Turatekin’in gözleri faltaşı gibi açılmıştı.
“Ne?Rauf bey de kim? Neden? Nereden çıkardın bunu sen?”
Fatih anlatmayı sürdürdü.
“Naci Bey’in mesleği nedir kuzum? Bir öğretmen. Ne öğretmeni? Fransızca öğretmeni. Sence bir muallimin evinde bu kadar çok antika parça bulunabilir mi? Ben söyleyeyim, bulunamaz. Ne o, hizmetçiler, yemek salonları, şamdanlar falan? Sen bilmiyor olabilirsin ama işin aslı şu: bu Naci Bey’in yurtdışında eğitim görmüş çok kültürlü, çok yer gezmiş can ciğer kuzu sarması bir dostu vardır: Rauf bey. Avrupa’da birlikte olmadığı kadın kalmayan züppe adamın teki. Laf aramızda Jön Türklerin önemli isimlerinden bir zat aynı zamanda. Adam adının çıktığını biliyor, artık düzgün bir aile kızıyla evlenip halk arasında bozulan itibarını sağlamlaştırsın diye Naci beyin kızına talip oluyor. Tabii Naci beye ne hediyeler, ne hediyeler… Gördüğün tüm o antikalar bu adamın verdiği hediyeler aslında. Hediye de denmez buna ya, rüşvet resmen. Naci bey paraya düşkün bir adamdır. Hediyeleri sever. Zaten bir tanecik kızı var. Onu da saraylı bir Yahudiye verecek değil ya! Tek seçenek kalıyor geriye, o da Rauf bey. Senin anlayacağın bu Rauf beyle Naci Bey yakında kayınpeder damat olacaklar. ”
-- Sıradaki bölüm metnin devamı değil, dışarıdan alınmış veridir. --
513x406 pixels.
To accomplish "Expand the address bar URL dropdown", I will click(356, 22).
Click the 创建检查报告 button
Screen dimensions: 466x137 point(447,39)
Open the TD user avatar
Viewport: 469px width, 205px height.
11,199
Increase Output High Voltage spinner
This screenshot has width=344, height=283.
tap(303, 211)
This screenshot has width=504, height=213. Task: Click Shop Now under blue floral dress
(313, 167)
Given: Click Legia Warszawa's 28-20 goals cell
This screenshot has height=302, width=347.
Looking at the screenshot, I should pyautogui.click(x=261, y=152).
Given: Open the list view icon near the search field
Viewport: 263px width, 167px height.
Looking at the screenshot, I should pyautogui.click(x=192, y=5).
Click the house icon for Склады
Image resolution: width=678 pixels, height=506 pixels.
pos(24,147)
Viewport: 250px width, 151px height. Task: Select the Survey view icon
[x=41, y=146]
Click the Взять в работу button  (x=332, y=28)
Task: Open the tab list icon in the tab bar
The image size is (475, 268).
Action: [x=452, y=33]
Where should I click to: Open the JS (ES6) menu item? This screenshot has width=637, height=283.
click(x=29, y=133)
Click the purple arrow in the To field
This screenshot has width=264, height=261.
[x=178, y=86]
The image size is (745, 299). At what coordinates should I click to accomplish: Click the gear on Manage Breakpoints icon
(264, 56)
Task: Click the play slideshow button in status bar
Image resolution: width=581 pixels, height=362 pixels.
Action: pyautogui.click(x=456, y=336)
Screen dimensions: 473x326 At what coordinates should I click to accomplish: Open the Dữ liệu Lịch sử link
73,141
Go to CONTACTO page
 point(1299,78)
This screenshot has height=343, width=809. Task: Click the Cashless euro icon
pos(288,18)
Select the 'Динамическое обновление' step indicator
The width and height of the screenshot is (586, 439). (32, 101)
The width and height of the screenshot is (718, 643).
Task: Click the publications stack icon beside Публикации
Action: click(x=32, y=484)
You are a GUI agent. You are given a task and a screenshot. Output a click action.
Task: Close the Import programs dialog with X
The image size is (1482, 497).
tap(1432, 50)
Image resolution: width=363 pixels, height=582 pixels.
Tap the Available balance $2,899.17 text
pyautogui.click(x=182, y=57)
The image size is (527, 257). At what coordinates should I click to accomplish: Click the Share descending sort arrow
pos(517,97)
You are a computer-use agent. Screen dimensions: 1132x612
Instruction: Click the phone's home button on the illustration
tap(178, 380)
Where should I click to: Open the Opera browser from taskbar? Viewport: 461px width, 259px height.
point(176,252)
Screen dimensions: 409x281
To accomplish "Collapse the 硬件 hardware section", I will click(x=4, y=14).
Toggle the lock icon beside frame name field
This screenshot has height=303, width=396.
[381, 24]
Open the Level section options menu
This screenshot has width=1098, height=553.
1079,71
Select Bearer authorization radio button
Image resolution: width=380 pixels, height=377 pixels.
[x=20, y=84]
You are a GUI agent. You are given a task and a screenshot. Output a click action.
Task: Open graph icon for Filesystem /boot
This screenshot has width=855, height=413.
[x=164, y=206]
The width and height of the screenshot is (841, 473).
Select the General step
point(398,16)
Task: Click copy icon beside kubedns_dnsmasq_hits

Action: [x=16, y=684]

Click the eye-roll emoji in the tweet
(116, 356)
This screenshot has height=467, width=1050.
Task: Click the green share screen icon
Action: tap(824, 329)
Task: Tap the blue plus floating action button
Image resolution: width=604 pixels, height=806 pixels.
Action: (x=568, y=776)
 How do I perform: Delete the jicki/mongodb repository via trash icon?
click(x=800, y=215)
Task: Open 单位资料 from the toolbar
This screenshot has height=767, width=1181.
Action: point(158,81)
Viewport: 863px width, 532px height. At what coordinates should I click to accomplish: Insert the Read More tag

Turatekin bir kez daha şaşkına dönmüştü: Ne yahudisi, ne saraylısı?
Gülmeye başlayan Fatih Turatekin’in bu merakının sebebini anlayamamıştı. Turatekin’in ise aklında leylak rengi elbisesi içinde salına salına yürüyen Türkân’ın görüntüsü, kulağında Türkân’ın hüzzamdan hazin bir şarkı namesi gibi gelen sesi… Bir anda Turatekin, “Ben âşık oldum galiba Fatih,” deyiverdi. Duyduklarına inanamayan Fatih, yolun tam ortasında durdu ve Turatekin’in bu itirafına, bitti derken tekrar başlayan uzun kahkahalarla güldü, güldü.